• [Exercise requirements] In the rows below, substitute "Where do I click to" for every "Where should I click to" and leave everything else as it is.

• [Material for the task]

⁂

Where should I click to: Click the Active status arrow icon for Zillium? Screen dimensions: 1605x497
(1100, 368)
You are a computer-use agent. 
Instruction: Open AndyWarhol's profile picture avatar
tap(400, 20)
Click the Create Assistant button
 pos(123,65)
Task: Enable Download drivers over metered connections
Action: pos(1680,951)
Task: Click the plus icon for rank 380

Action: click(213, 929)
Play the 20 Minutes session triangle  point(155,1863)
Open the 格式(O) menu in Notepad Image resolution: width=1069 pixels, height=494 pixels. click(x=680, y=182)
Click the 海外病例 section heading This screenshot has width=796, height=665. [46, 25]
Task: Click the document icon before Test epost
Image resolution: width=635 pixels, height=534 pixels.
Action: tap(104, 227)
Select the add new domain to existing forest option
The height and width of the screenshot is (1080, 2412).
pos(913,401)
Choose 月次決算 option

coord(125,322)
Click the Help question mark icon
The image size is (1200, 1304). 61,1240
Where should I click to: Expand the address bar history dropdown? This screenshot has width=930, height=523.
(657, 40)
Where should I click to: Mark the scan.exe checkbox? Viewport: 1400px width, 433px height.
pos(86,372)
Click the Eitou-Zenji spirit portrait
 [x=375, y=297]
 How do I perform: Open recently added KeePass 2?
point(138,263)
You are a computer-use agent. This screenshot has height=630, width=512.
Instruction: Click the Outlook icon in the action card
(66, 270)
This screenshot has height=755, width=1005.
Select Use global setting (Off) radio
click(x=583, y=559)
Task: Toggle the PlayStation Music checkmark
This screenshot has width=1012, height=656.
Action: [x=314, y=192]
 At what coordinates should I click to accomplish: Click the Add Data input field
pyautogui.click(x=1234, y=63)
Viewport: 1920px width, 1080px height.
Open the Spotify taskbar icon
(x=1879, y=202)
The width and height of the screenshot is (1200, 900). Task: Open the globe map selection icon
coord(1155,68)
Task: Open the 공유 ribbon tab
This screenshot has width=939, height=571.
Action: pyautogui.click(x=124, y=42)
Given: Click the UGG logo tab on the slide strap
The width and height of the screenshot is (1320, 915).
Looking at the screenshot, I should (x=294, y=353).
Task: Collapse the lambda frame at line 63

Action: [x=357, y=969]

⁂

• [The result]
Where do I click to: Click the Active status arrow icon for Zillium? Screen dimensions: 1605x497
(1100, 368)
You are a computer-use agent. 
Instruction: Open AndyWarhol's profile picture avatar
tap(400, 20)
Click the Create Assistant button
 pos(123,65)
Task: Enable Download drivers over metered connections
Action: pos(1680,951)
Task: Click the plus icon for rank 380

Action: click(213, 929)
Play the 20 Minutes session triangle  point(155,1863)
Open the 格式(O) menu in Notepad Image resolution: width=1069 pixels, height=494 pixels. click(x=680, y=182)
Click the 海外病例 section heading This screenshot has width=796, height=665. [46, 25]
Task: Click the document icon before Test epost
Image resolution: width=635 pixels, height=534 pixels.
Action: tap(104, 227)
Select the add new domain to existing forest option
The height and width of the screenshot is (1080, 2412).
pos(913,401)
Choose 月次決算 option

coord(125,322)
Click the Help question mark icon
The image size is (1200, 1304). 61,1240
Where do I click to: Expand the address bar history dropdown? This screenshot has width=930, height=523.
(657, 40)
Where do I click to: Mark the scan.exe checkbox? Viewport: 1400px width, 433px height.
pos(86,372)
Click the Eitou-Zenji spirit portrait
 [x=375, y=297]
 How do I perform: Open recently added KeePass 2?
point(138,263)
You are a computer-use agent. This screenshot has height=630, width=512.
Instruction: Click the Outlook icon in the action card
(66, 270)
This screenshot has height=755, width=1005.
Select Use global setting (Off) radio
click(x=583, y=559)
Task: Toggle the PlayStation Music checkmark
This screenshot has width=1012, height=656.
Action: [x=314, y=192]
 At what coordinates should I click to accomplish: Click the Add Data input field
pyautogui.click(x=1234, y=63)
Viewport: 1920px width, 1080px height.
Open the Spotify taskbar icon
(x=1879, y=202)
The width and height of the screenshot is (1200, 900). Task: Open the globe map selection icon
coord(1155,68)
Task: Open the 공유 ribbon tab
This screenshot has width=939, height=571.
Action: pyautogui.click(x=124, y=42)
Given: Click the UGG logo tab on the slide strap
The width and height of the screenshot is (1320, 915).
Looking at the screenshot, I should (x=294, y=353).
Task: Collapse the lambda frame at line 63

Action: [x=357, y=969]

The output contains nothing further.